15 de fevereiro de 2016


Morávamos no Conjunto Habitacional Vila Verde, nosso apartamento era pequeno, mas foi o suficiente durante esse tempo para mim, minha mãe e Gabrielle. No entanto estava chegando a hora de voltarmos para casa. Enquanto arrumava as malas pensei nos momentos complicados que passei aqui, levei uma vida completamente nova, desafios diários. Não consegui me adaptar como deveria. No Colégio fui péssima, acabei perdendo de ano. Sei que as responsabilidades aumentaram e preciso ter noção de que já não sou eu apenas. Tudo que faço atinge as pessoas ao meu redor. 

- Filha, vamos tomar café. Precisamos dormir cedo para viajar de manhã. 

Minha mãe falou da porta do meu quarto. Normalmente ela gritaria, mas com a Gabi dormindo não podíamos vacilar. 

- Claro, deixa eu só dobrar essas peças que lavei hoje.

 Quando minha mãe saiu eu desfiz o sorriso. Ela precisava voltar por causa do trabalho. Depois de muito conversar com a supervisão ela conseguiu ser transferida para outra cidade, só com o intuito de me acompanhar, e agora precisavam dela novamente. Dona Eva sempre foi uma médica muito dedicada, uma profissional exemplar. E só eu sei as barras que minha mãe precisou enfrentar para chegar onde chegou. A decisão de viajar tinha sido minha, mas recebi seu total apoio. E agora eu precisava voltar e encarar os fantasmas do passado.

*** 

De repente abri os olhos, e com a respiração ofegante percebi que era só um pesadelo. Fazia meses que não tinha noites tão agitadas, tentei esquecer a péssima experiencia. A cortina que balançava revelava raios do sol por uma maldita fresta esquecida da janela, e de uma forma nada poética ele me cegou um pouco. Não sabia se agradecia ou se reclamava. Pra melhorar, constatei que estava um pouco atrasada. Em alguns minutos precisava estar na escola.

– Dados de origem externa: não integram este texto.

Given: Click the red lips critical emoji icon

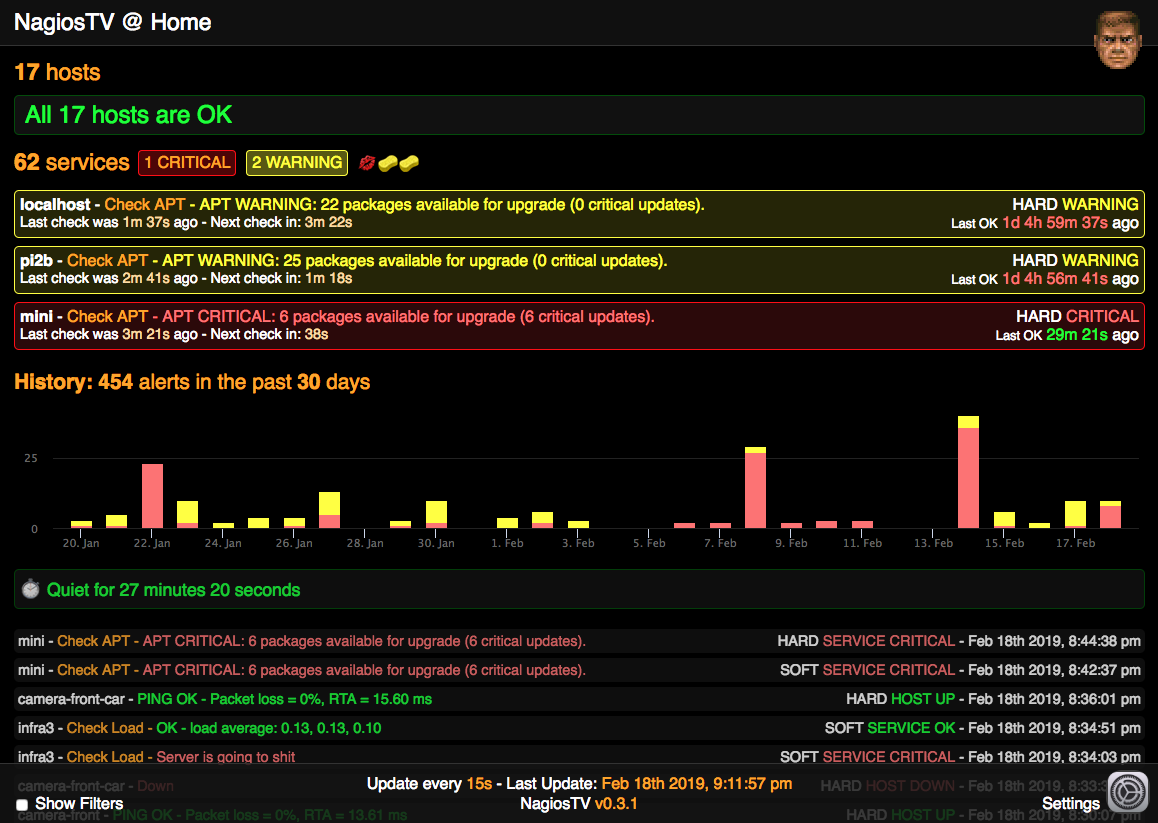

Não queria pensar muito em como seria o dia, só ir e pronto. O reflexo no espelho do banheiro era de uma Marina que usurpou meu lugar. A verdadeira Marina se perdeu na estrada, e eu fui ocupando seu lugar aos poucos. Minha mãe dizia que podia contar nos dedos - de uma só mão - quantos sorrisos eu dava em um dia.

 Notei como estava com a cara gorda, meu rosto ainda estava inchado pela noite de sono e meu cabelo parecia ter vida própria e apontava para todas as posições possíveis. Apesar do banho rápido, a água parecia levar todas as lembranças, escolhi uma roupa leve, uma básica calça jeans e uma bata com costas nadador. Me olhei no espelho mais uma vez, meu cabelo que um dia foi castanho claro, estava mais escuro quase preto. Presa no espelho havia uma foto de 2 anos atrás. Definitivamente eu havia ficado mais bonita, mais mulher. Meu corpo já se encaixava melhor nas minhas roupas. A unica coisa que sinto falta é a inocência e felicidade que aquele tempo me trazia, mas isso não quer dizer que gostaria de viver tudo outra vez, Deus que me livre disso. Balancei a cabeça tentando esquecer tudo aquilo. Hoje o dia seria maravilhoso, disse a mim mesma com uma falsa esperança. Passei um delineador preto como de costume e desci as escadas. Gabi já havia acordado e estava no colo da minha mãe, Eva. Larguei minha mochila e fui pega-la, enchendo-a de beijinhos, dei um beijo estalado em minha mãe, minha eterna amiga.

 - Bom dia, mãe. 

Eva respondeu me olhando pensativa. Já entendi o que rondava aquela cabecinha preocupada.
- Eu estou bem mãe. O dia não vai ser tão fácil, mas é só o primeiro do ano - Como se isso me desse uma boa perspectiva-. Tudo vai ficar bem, confia em mim.
Falei tentando acalma-la, enquanto sentava para tomar café com a Gabrielle no colo. O que era um desafio porque ela não ficava quieta.

***

Minha mãe havia me dado uma carona até a escola. Durante o caminho revivi boas e más lembranças. Antes de sair ela ainda questionou se eu não desejava mudar de ideia. 

- Filha, é isso mesmo que voce quer? Temos algumas economias, você pode se matricular em outra escola. Recomeçar do zero. Eu sei que deve estar sendo difícil pra você. As mesmas pessoas, tudo igual.

- Mãe, por favor. Eu sou diferente e isso basta. Preciso estudar e prefiro que seja aqui. Tenho saudades da minha turma, meus professores. Ja disse que vai ficar tudo bem. Agora vai pra casa e prepara um bom almoço pra gente.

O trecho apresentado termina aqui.